* Start QUOTED PASSAGE *

Integrating Cloud Data into Existing SQL Workflows with Cloud2SQL

January 16, 2023 · 6 min read

Some Engineer

One of the key features of Resoto is its ability to collect data from a wide range of cloud providers, including Amazon Web Services (AWS), DigitalOcean, and Google Cloud. This makes it easy to get a comprehensive view of your cloud infrastructure, no matter where it is deployed.

But, what sets Resoto apart from other cloud data collection tools is its ability to enrich the data it collects and make additional connections. This means that Resoto not only gathers raw data about your cloud resources, but also adds additional context and information that can help you better understand your cloud environment.

For example, when collecting data about Elastic Block Store (EBS) volumes in AWS, Resoto uses Amazon CloudWatch time series data to find out when a volume had its last read and write I/O. This information is then used to enrich the raw volume data with last_access and last_update timestamp properties, which makes it easy to answer when a particular EBS volume was last used, not just that it is not in use right now.

Resoto also makes additional connections—for instance, between your K8S clusters and the underlying cloud provider systems. As a result, you can easily see how your Kubernetes pods are related to the virtual machines that they are running on, and how those virtual machines are related to the storage volumes that they are using. This provides valuable insights into the structure and organization of your cloud environment, and helps you make better decisions about how to manage and optimize it.

The data collected by Resoto is complex and deeply nested, with many levels of dependencies between different cloud resources. To manage this complexity, Resoto uses a graph data model where each cloud resource is represented by a node in the graph with edges connecting dependent nodes.

Let us take a closer look at the dependencies of an AWS Elastic Load Balancer (ELB):

Dependencies of an AWS ELB

Here, we see a load balancer is part of a Virtual Private Cloud (VPC) and subnet, and there are EC2 instances underneath an ELB. We also see that sometimes Amazon's Elastic Container Service (ECS) creates ELBs, as there's an edge from a ECS service to the ELB kind.

* End QUOTED PASSAGE *
* Start DATASET SECTION *

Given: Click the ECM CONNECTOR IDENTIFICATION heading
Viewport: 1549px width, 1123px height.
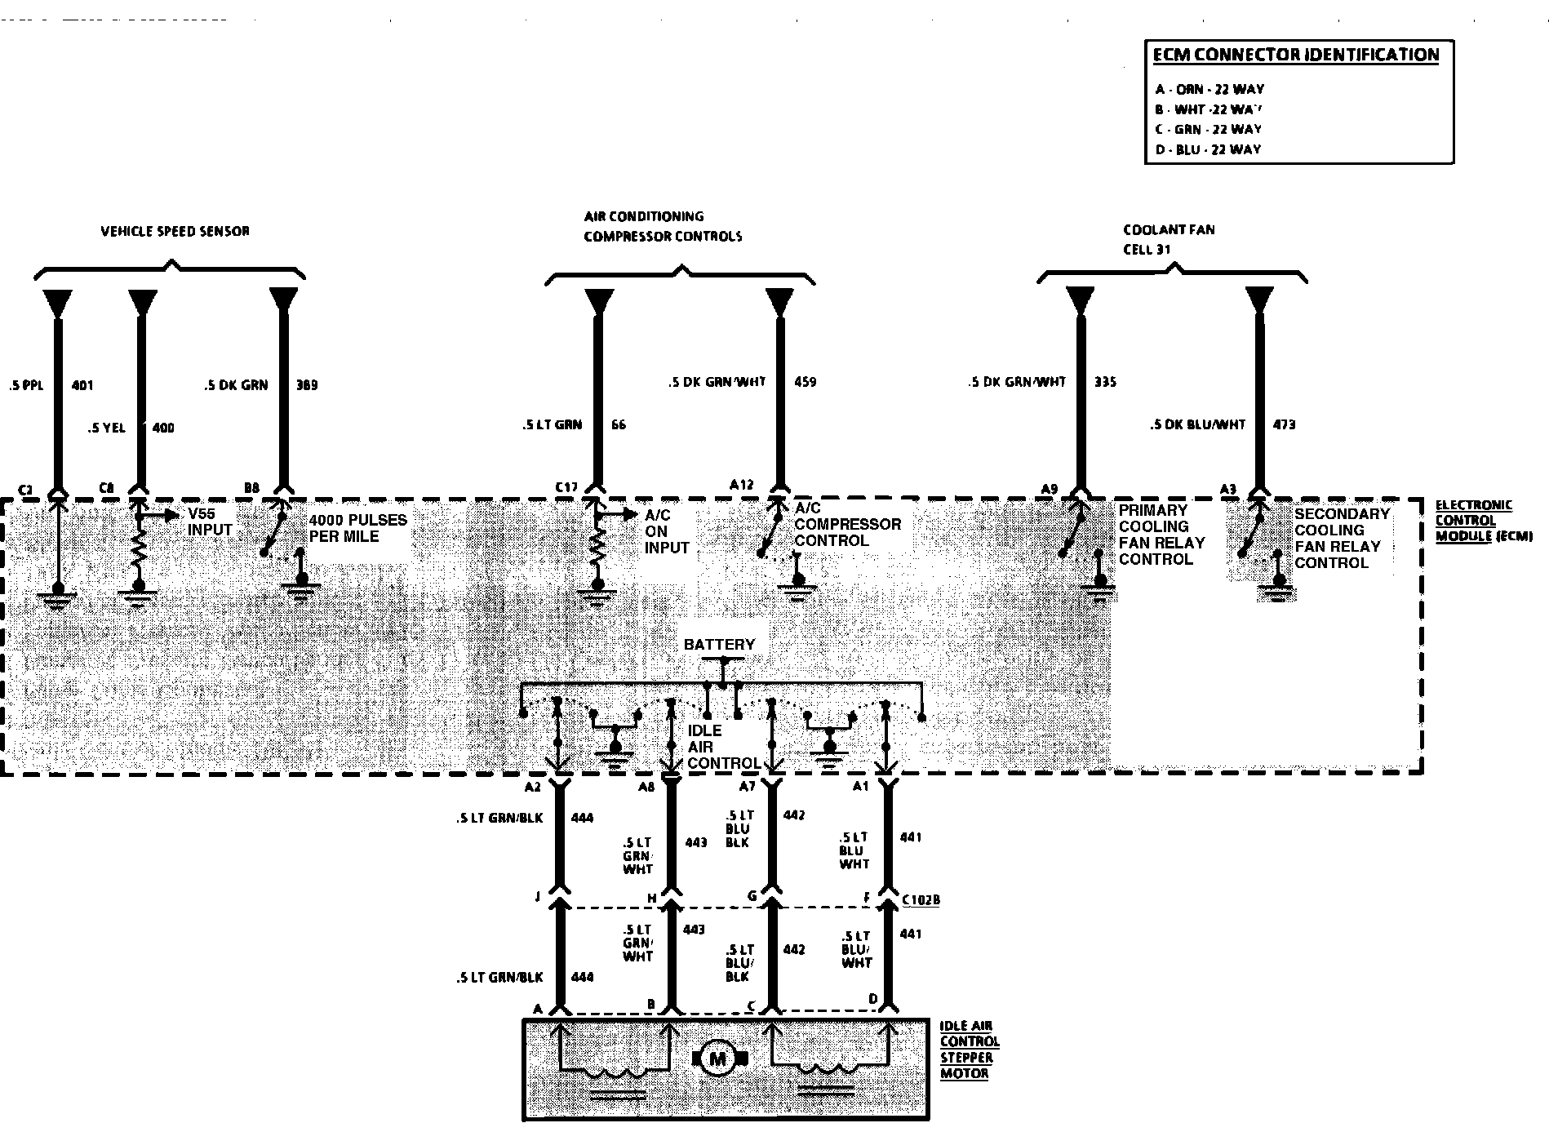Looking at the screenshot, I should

* End DATASET SECTION *

In the Cloud2SQL article, what data does Resoto use to find when an EBS volume last had read and write I/O?

# CORRECT RESPONSE:
Amazon CloudWatch time series data.